1. Tyrone Guthrie's "watershed" production of 1959 with Zoe Caldwell as Helen and Robert Hardy as the King: "Miss Caldwell makes a quick and unexpected move, stands behind the King's chair, and places her hands upon his brow ... It is quite breath-taking, and completely right, startling and convincing us simultaneously."
The stage history of the play in America is "astonishingly brief."61 There was a production in 1799 at the Federal Street Theatre, Boston, in which Elizabeth Kemble-Whitlock (a sister of the Kembles) played Helen, although no reviews of the production have survived. In the nineteenth century Augustin Daly seems to have been interested in putting it on and commissioned an acting text from William Winter, but in the event he never staged it. Guthrie's was thus the first significant North American production.

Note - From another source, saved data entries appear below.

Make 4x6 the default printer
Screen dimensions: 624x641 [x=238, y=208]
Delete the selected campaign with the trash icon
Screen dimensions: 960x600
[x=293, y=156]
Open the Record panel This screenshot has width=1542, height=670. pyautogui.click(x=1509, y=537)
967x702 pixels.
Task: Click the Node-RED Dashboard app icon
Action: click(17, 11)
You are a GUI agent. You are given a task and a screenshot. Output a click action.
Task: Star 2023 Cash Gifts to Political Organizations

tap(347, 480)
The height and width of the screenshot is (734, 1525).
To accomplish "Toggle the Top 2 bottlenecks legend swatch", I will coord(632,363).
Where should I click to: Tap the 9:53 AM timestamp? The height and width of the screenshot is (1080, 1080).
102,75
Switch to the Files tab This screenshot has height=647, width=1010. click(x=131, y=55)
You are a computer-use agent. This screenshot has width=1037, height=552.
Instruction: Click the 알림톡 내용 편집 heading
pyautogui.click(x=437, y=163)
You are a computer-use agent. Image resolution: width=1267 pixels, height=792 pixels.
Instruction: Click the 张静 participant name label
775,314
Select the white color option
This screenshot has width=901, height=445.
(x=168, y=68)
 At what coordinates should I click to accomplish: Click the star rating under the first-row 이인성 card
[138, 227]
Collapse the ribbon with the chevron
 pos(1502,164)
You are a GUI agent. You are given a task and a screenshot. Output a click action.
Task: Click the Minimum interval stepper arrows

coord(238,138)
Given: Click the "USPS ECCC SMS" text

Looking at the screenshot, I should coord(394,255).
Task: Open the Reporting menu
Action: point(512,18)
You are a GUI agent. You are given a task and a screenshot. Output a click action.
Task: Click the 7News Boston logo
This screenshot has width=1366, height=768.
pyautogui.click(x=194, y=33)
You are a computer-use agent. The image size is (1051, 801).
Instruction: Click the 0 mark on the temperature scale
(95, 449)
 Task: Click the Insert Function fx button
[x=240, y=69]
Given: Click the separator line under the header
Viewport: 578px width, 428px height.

Price does, however, mention the "amusing fact" of its "popularity as a burlesque in American vaudeville."62
In 1959, the same year as the revival of Guthrie's production, John Houseman directed the play for the American Shakespeare Festival at Stratford, Connecticut. Whereas Guthrie had emphasized its comic elements, Houseman produced a dark tragicomedy: "Surprisingly, the reception by critics and audiences was almost as enthusiastic as that won by the Guthrie revival."63 Nancy Wickwire as Helen "played the heroine with intensity," making her "the centre of the play to the exclusion of all other characters":
The force of her character assumed a tragic intensity with Bertram's rejection of her. Her horror at the thought that she was responsible for Bertram's flight to war and at the potential danger that was threatened to him suggested that the "dark comedy" was in fact a very dark tragedy.64
The character of Bertram, meanwhile, was softened with stage business such as a kiss and wave to Helen in the first scene:
This kind of stage business was even more effective after the marriage when Bertram sent his bride back to Rousillon. He was not unkind to her. Somewhat overwhelmed by the force of her passion, he turned to say something to her, some kind word, but she had already begun her exit. He checked himself, showed dismay at hurting her, then recovered quickly and shouted his youthful boast.65
Price concluded, however, that Houseman had
paid a heavy price for his tragicomedy. The infusion of passion changed Parolles from a braggart soldier to a coward-villain who failed to draw his first real laugh from the audience until his capture. Even then, the turnabout of his exposure was pathetic as he was knocked about by each of the departing lords in what became a repugnant scene.66
Nevertheless, the production was a popular success and the majority of critics agreed with Henry Hewes of the Saturday Review that "Houseman had 'made this unpopular play work by filling it with genuine passion.' "67
Since then the play has been revived at regular intervals and become, if not popular, at least a
standard part of the Shakespearean repertoire. The five notable RSC productions at Stratford are discussed in more detail below.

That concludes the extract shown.